If the publication refuses to acknowledge what you present, and you believe the facts tell a story, then you choose how to disseminate that. This is when it's critical to have verified facts of your own that stand up, because you could wind up accused of libel, and a publication with deep pockets or an angry owner might choose to sue you. This is very unlikely, though: very few web sites, in particular, have sued individuals who claim errors or bias in stories.

Many of the stories that allege ethical problems aren't about conflicts at all, but rather about political bias. While using the term ethics, the complaints relate to the specific inclusion of modes of thought. Some in GamerGate, for instance, object to critiquing the content of a videogame in a review as opposed to just its mechanics. That isn't an ethical issue.

Suggesting a writer be fired because you disagree with a review score or an opinion (especially due to a post labeled as opinion, analysis, op-ed, or an industry insight) seems extreme unless it's part of a provable pattern. Asking for them to be fired indicates you support the site, but disagree with its editorial judgment in providing that writer with work. If that's true, then the better course of action is to provide calm critique and documentation—or, ultimately, stop reading the site.

Many documented concerns and actual incidents (some proven, some alleged) about ethics don't show up on the GamerGate radar at all, because they often involve companies that make products the movement's participants like best. Leigh Alexander did a rundown. Recently, the makers of Middle-Earth: Shadow of Mordor (Warner Brothers) were called out when its social-media PR firm required YouTube reviews to only post positive reviews if they wanted to get software codes in advance of release. This wasn't disclosed to those watching the YouTube videos (though some reviewers did so after the news came out). While YouTube reviewers may not be games journalists, they aren't far from it.

(I have, in fact, been given review agreements for hardware and software on a handful of occasions that stated that I couldn't write negative things about the product if I accepted the review copy or loaner. In the trade press, most reviewers are allowed to keep software licenses, but all hardware above a nominal value—well below $50—must be returned.
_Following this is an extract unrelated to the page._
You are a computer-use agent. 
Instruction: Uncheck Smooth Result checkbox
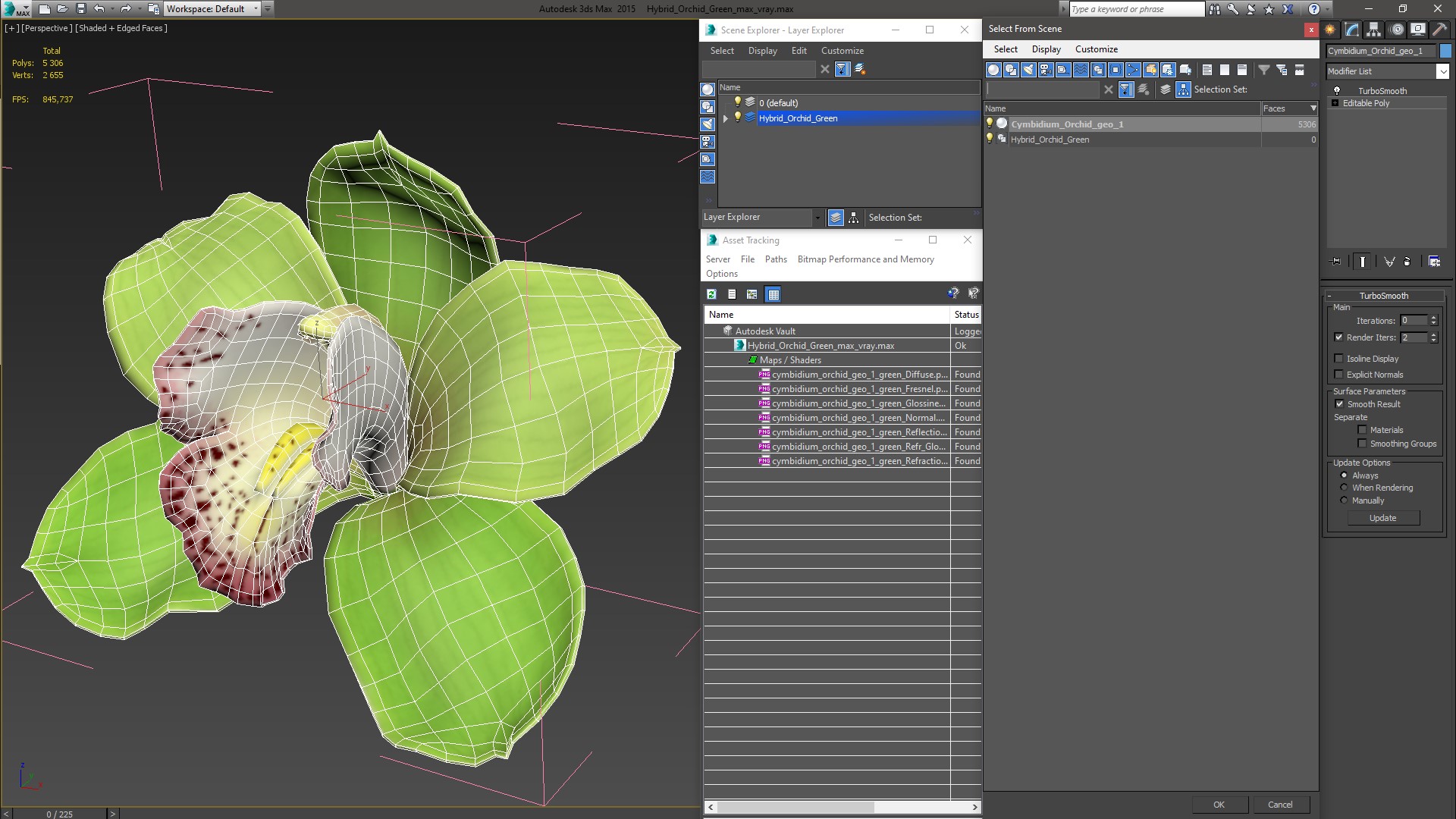[1339, 404]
I refused loans or licenses when those terms were offered.)

Collusion

A related ethics complaint is that after the creation of the tag #gamergate, a number of sites and publications published over a period of about two days stories that were headlined "the death of gamers," and which took varying approaches to talking about the end of a majority audience of a specific kind (young men); that gaming had expanded into a mainstream phenomenon in which many of the participants wouldn't use the term "gamer."
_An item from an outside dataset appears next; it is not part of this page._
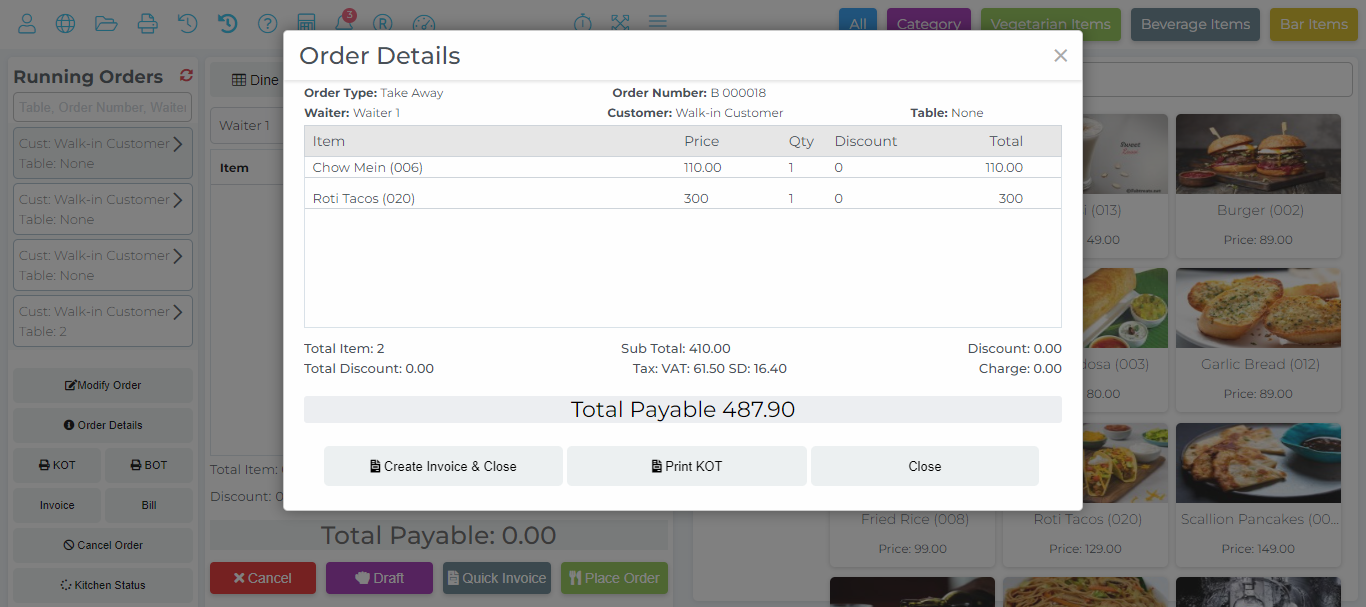Switch to the Vegetarian Items tab
Screen dimensions: 1366x607
(x=1050, y=24)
The meme spread immediately that many sites had colluded to produce essays simultaneously with a similar title, ignoring that a series of external events, including the tag created by a celebrity, pushed the subject into the news. The idea that games sites, fiercely competing for readers and advertising dollars, would collude to produce essays that ostensibly (but not if actually read) were intended insult many of their readers and were a coordinated attack fails the smell test.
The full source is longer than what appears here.